With the code above, you may run into issues with the os.write call blocking. This can happen if openssl waits for something else to happen before reading the key in. This can be addressed with asynchronous i/o (e.g. a select loop) or an extra thread to do the write()&close().
One drawback of this is that it doesn't work if you pass closeFds=true to subprocess.Popen. Subprocess has no way to say "don't close one specific fd", so if you need to use closeFds=true, then I'd suggest using the file: syntax (below) with a named pipe.
file:pathname
Don't use this with an actual file to store passwords! That should be avoided for many reasons, e.g. your program may be killed before it can erase the file, and with most journalling file systems it's almost impossible to truly erase the data from a disk.
However, if used with a named pipe with restrictive permissions, this can be as good as using the fd option above. The code to do this will be similar to the previous snippet, except that you'll need to create a fifo instead of using os.pipe():
pathToFifo = my_function_that_securely_makes_a_fifo()
p = subprocess.Popen(["openssl", ..., "-passin", "file:%s" % pathToFifo])
fifo = open(pathToFifo, 'w')
print >> fifo, "my key data"
fifo.close()
The print here can have the same blocking i/o problems as the os.write call above, the resolutions are also the same.
No, it is not safe. No matter what openssl does with its command line after it has started running, there is still a window of time during which the information is visible in the process' command line: after the process has been launched and before it has had a chance to null it out.
Plus, there are many ways for an accident to happen: for example, the command line gets logged by sudo before it is executed, or it ends up in a shell history file.
Openssl supports plenty of methods of passing sensitive information so that you don't have to put it in the clear on the command line.

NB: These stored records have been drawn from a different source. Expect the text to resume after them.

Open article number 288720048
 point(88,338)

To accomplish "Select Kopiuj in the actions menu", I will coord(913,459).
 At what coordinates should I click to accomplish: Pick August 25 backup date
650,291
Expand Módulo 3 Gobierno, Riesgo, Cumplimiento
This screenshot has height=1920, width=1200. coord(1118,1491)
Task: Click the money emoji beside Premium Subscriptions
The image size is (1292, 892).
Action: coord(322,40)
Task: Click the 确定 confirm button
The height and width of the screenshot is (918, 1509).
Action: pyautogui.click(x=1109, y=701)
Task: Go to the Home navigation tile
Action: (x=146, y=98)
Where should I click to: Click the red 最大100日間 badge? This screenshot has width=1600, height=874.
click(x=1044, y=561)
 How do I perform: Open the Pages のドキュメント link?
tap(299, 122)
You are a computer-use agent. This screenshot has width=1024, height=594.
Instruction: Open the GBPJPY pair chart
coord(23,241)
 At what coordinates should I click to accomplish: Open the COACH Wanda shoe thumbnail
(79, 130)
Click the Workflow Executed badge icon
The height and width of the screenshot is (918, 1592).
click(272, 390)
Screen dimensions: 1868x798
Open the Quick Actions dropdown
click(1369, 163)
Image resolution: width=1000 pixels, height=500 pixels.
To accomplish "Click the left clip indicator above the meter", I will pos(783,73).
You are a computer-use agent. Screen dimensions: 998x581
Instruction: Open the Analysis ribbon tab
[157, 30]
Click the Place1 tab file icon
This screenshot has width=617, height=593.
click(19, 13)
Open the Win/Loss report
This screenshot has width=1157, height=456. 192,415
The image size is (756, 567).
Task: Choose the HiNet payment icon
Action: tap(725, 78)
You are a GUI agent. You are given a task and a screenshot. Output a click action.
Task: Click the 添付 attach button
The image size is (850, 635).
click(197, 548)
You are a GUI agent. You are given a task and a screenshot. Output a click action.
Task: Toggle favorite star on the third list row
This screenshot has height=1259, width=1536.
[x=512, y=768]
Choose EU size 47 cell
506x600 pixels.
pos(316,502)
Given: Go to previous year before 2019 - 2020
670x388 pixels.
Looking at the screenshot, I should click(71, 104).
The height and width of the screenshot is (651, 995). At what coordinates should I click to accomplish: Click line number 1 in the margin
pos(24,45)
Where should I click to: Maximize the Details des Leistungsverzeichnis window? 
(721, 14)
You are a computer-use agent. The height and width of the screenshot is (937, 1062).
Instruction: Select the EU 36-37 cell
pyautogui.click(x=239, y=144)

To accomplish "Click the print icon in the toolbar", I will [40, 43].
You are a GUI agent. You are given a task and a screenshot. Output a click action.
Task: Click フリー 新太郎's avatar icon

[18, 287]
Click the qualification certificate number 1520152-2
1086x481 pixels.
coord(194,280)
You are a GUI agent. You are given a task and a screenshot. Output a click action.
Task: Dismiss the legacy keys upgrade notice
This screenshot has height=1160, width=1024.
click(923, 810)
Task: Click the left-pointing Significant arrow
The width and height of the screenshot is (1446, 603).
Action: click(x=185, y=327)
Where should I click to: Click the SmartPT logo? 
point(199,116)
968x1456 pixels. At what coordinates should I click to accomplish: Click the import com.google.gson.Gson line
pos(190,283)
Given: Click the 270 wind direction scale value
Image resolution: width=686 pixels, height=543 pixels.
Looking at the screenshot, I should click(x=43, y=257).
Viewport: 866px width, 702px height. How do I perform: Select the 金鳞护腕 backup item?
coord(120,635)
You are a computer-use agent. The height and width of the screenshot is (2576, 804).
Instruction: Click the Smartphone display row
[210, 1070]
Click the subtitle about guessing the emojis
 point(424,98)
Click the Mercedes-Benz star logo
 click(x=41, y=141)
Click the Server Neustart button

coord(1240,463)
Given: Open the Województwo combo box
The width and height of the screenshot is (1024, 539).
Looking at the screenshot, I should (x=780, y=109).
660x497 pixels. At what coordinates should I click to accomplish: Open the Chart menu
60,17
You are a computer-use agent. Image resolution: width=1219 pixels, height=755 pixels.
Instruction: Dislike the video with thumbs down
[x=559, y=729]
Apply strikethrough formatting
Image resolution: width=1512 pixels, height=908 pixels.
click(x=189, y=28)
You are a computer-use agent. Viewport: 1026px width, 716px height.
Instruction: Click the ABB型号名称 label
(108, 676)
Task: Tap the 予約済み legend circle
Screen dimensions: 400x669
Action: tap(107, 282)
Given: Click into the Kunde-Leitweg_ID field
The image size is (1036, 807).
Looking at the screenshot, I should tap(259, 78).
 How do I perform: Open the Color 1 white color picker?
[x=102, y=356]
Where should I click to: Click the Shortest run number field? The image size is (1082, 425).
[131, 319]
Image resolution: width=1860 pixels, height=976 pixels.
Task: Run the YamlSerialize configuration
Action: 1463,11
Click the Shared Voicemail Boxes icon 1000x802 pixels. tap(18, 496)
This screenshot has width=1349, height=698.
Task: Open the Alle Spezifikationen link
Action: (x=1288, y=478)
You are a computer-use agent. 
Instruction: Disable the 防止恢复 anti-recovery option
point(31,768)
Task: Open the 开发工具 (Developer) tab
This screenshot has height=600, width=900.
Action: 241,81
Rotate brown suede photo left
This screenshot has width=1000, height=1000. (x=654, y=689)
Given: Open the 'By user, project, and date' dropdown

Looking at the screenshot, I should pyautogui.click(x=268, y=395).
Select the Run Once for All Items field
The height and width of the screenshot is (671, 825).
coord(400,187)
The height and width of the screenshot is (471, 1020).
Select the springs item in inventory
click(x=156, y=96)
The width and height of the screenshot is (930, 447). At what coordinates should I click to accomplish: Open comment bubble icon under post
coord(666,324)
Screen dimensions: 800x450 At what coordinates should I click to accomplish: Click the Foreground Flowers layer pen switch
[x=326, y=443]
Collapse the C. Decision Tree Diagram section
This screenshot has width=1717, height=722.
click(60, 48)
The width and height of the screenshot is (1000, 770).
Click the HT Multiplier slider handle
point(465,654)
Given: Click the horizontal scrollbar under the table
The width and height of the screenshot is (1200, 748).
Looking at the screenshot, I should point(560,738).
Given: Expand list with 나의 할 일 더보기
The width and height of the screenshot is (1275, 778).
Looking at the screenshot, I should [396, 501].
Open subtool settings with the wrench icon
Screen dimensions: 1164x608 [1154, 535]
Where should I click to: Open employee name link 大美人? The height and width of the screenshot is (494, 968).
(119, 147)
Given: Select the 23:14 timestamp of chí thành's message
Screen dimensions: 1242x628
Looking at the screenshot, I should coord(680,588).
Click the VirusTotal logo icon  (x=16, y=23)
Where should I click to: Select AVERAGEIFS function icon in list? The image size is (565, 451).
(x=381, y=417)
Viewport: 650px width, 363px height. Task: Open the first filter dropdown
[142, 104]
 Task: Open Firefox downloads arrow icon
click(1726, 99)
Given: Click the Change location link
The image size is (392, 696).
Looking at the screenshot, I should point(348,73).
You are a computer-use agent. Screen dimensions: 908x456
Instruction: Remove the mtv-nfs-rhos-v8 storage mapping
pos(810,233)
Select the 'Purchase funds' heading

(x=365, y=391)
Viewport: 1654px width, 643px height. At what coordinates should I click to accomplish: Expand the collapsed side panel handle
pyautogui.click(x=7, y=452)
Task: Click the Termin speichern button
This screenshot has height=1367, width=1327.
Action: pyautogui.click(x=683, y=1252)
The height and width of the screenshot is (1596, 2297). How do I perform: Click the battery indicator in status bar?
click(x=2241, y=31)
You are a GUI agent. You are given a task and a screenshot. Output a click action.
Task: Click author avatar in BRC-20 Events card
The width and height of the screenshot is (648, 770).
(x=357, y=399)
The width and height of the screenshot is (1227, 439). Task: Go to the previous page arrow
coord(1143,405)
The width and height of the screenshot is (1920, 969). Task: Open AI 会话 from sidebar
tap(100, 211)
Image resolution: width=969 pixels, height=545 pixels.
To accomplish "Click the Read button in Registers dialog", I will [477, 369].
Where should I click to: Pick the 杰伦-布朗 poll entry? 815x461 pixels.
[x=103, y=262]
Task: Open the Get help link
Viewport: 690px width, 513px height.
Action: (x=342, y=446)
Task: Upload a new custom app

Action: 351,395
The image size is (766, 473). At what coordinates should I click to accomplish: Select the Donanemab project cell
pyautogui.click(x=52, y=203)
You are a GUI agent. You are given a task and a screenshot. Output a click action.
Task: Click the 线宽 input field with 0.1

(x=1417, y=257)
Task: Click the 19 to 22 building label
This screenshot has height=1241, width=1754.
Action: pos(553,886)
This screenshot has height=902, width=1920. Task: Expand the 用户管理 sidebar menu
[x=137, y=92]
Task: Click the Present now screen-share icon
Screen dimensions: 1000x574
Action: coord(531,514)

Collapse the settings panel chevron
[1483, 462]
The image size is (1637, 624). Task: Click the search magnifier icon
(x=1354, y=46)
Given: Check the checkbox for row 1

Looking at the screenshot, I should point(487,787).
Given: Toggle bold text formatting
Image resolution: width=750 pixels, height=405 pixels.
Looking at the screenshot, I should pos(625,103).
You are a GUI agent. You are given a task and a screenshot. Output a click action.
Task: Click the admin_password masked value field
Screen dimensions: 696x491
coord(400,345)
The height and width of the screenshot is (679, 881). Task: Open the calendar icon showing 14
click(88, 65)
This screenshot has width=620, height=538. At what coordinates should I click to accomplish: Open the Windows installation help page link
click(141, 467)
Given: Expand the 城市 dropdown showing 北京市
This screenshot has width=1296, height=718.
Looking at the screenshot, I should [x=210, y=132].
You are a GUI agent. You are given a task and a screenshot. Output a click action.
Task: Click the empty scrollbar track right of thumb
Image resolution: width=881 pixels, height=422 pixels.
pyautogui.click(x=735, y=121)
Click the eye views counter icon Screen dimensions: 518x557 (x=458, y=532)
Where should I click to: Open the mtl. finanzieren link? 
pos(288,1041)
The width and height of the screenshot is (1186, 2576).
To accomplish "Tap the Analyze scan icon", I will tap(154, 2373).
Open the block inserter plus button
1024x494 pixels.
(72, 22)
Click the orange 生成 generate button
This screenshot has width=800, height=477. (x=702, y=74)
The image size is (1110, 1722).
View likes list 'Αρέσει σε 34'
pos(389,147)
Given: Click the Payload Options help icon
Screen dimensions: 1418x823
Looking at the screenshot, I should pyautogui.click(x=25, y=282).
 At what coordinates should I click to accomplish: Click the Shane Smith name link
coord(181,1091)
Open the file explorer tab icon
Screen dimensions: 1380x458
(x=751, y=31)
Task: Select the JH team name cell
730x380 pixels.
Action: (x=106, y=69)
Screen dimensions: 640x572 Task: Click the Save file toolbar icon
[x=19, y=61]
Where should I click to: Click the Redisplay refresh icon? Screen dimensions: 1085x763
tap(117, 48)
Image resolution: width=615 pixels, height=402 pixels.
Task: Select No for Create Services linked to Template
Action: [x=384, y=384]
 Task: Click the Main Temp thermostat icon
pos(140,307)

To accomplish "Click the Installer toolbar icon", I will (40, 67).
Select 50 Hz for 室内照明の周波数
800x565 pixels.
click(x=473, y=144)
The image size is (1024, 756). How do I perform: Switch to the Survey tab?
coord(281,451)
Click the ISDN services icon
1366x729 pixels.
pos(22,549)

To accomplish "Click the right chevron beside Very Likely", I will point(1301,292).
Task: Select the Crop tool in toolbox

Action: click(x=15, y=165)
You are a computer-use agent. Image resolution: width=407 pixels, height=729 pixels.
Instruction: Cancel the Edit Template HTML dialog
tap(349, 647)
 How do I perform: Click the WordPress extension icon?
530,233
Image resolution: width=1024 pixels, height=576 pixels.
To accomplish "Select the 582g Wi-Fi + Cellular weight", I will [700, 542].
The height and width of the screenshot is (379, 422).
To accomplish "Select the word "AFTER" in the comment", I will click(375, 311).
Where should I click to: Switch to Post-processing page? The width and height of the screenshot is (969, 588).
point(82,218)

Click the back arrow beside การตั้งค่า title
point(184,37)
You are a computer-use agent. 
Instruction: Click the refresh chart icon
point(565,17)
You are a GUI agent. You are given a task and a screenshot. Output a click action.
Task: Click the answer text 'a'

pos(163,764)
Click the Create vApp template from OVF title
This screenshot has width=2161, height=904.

From the manpage:
pass:password
the actual password is password. Since the password is visible to utilities (like 'ps' under Unix) this form should only be used where security is not important.
env:var
obtain the password from the environment variable var. Since the environment of other processes is visible on certain platforms (e.g. ps under certain Unix OSes) this option should be used with caution.
file:pathname
the first line of pathname is the password. If the same pathname argument is supplied to -passin and -passout arguments then the first line will be used for the input password and the next line for the output password. pathname need not refer to a regular file: it could for example refer to a device or named pipe.
fd:number
read the password from the file descriptor number. This can be used to send the data via a pipe for example.
stdin
read the password from standard input.
All but the first two options are good.